Escribe: Sarko Medina Hinojosa
François Villanueva Paravicino es escritor y corrector de estilo. Publicó nueve libros en ocho años, con premios en Perú, España y Colombia, mientras reedita “Los placeres del silencio”, poemario que define como “algo litúrgico y sagrado”.
François, has publicado nueve libros en 8 años. La mayoría de mis libros ya estaban escritos desde joven, es decir, antes de publicar mi primer libro a los 28 años. He escrito durante toda mi vida. Desde entonces, me dedique a corregir, descartar y a seguir escribiendo cuentos, novelas y poemas, forjando así nuevos títulos. Ahora lo hago más que nunca, porque lo asumo como un oficio.
“Cuentos del Vraem” aborda una zona de conflicto. Como crecí desde niño allí, narro una visión personal y social de la zona, pero me he servido de modelos como Chéjov, Maupassant, Poe, Borges, Faulkner y Bolaño para hacerlo estético. También escribo desde la experiencia de alguien que ha ejercido el oficio del hombre de prensa, que, como decían Hemingway, Gabriel García Márquez o Mario Vargas Llosa, resulta de gran ayuda.
Ahora reeditaron tu poemario “Los placeres del silencio”. La poesía, para mí, es algo litúrgico, sagrado. Mientras que en la narrativa soy más telúrico, más pedestre, más cercano al hombre del pueblo, en la lírica siento que debo ser metafórico, simbolista, retórico. Manejo dos concepciones distintas en ambos géneros. Tal vez esto se deba a que leí desde muy niño a Luis de Góngora y Argote y a Francisco de Quevedo, poetas del Siglo de Oro español, cuyas composiciones eran altamente metafóricas. Sin embargo, también leí tempranamente a Javier Heraud, Gabriela Mistral, Pablo Neruda y Federico García Lorca; pero la poesía que más me atrae es la clásica, la más retórica.
¿El corrector que llevas dentro arruina al escritor o lo mejora? Definitivamente, te ayuda a ser más consciente del oficio de escritor. Creo que te mejora como autor: escribes con mayor técnica, de forma más pulcra, y sabes que siempre debes entregar un buen producto al lector, es decir, al público.

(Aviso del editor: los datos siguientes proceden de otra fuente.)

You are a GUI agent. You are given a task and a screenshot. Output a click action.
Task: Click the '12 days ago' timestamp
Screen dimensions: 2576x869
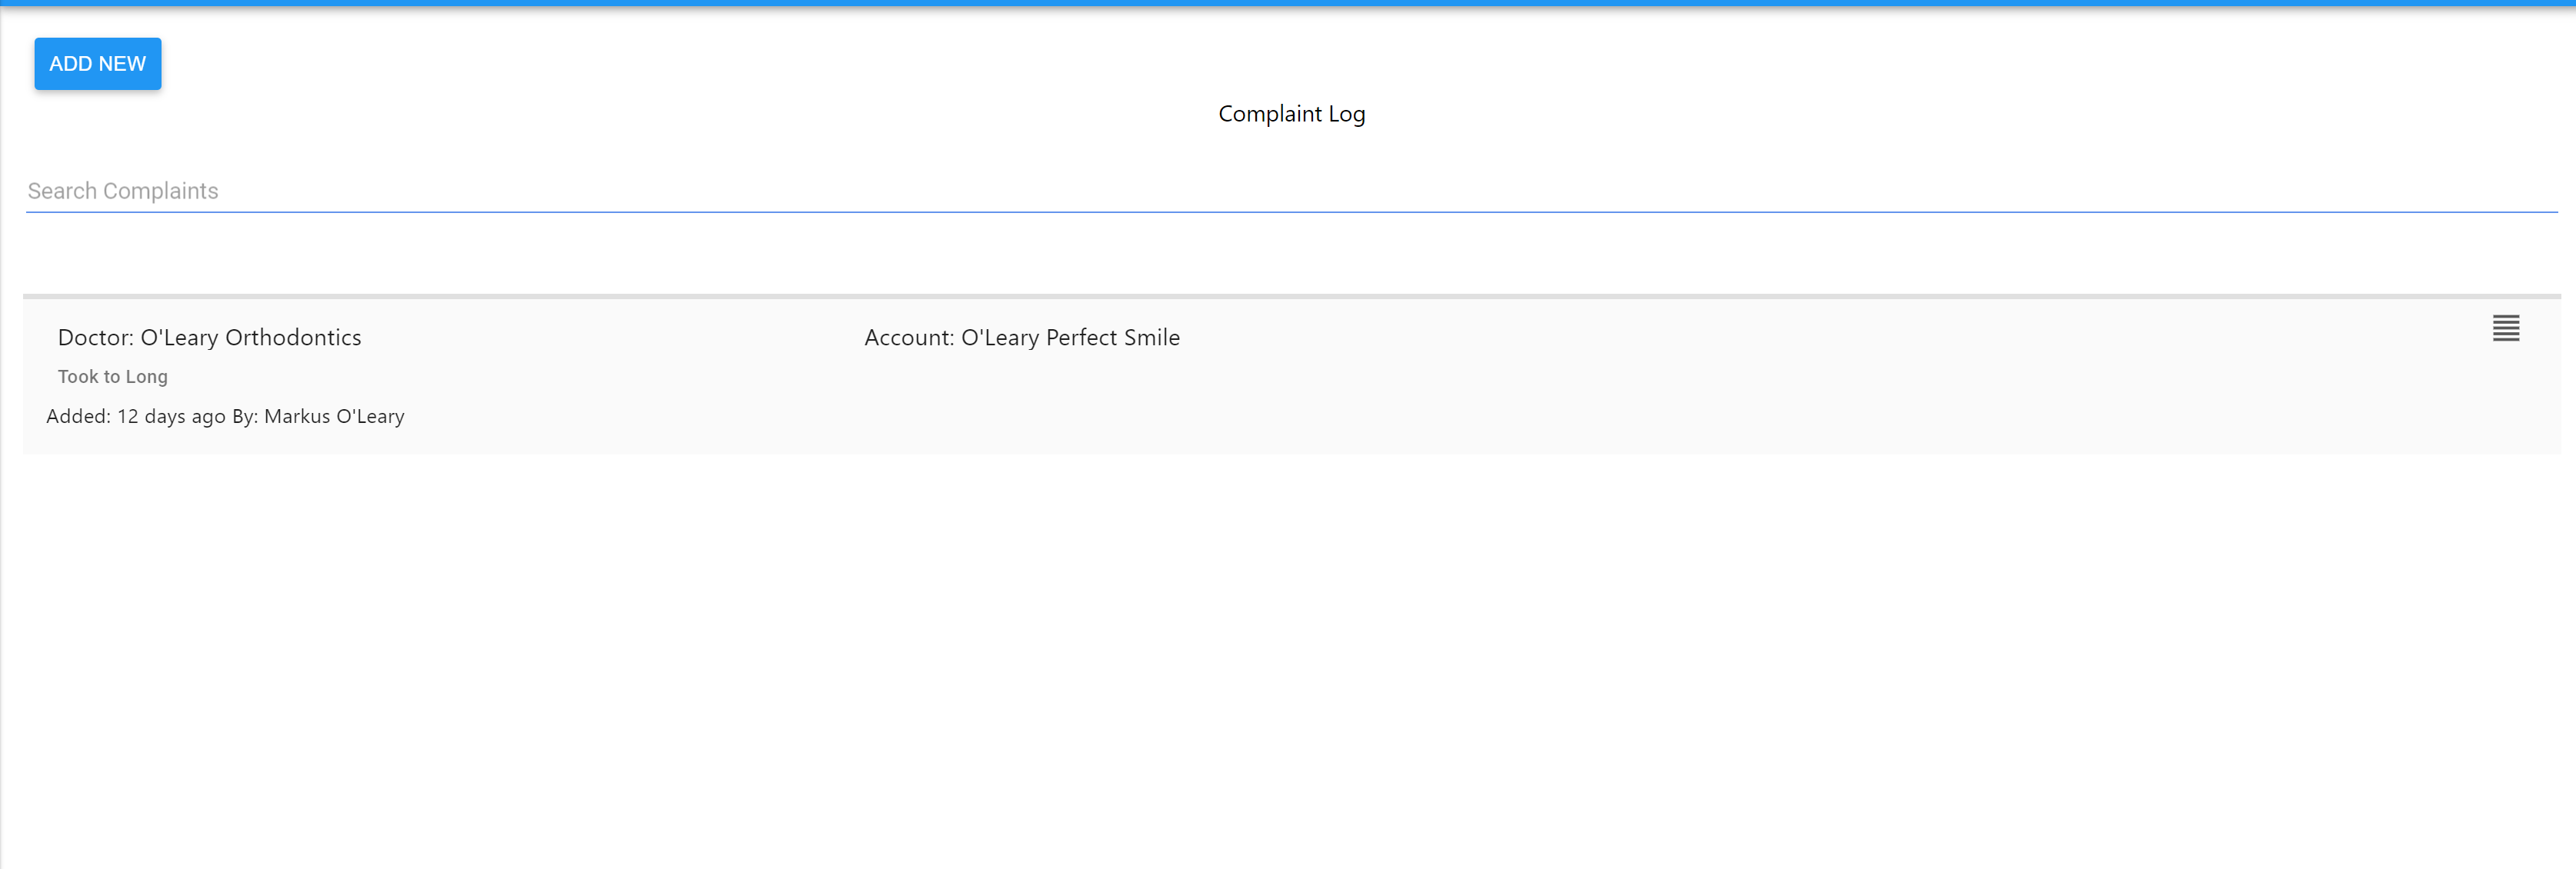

Es un oficio muy exigente, que demanda una gran responsabilidad. Sin embargo, como también me han dicho algunos amigos, es un trabajo complejo, porque implica aplicar tu criterio para embellecer los textos de otros autores.
¿Qué diferencias encuentras entre lo que buscan los jurados peruanos y los internacionales? Preferiría hablar de sus similitudes. Todos los premios buscan reconocer una obra de calidad. En general, la obra premiada debe alcanzar un estándar básico. Sin embargo, como decía Miguel de Cervantes en El Quijote, de forma categórica —porque en la literatura uno debe serlo—, muchos de los premios principales suelen tener ya destinatarios, sea por trayectoria u otros factores. Por ello, un autor joven debería aspirar, en principio, a figurar entre los finalistas o a obtener menciones honrosas, lo cual también es valioso. En cuanto a las diferencias, podría decir que siempre existen intereses propios de cada país.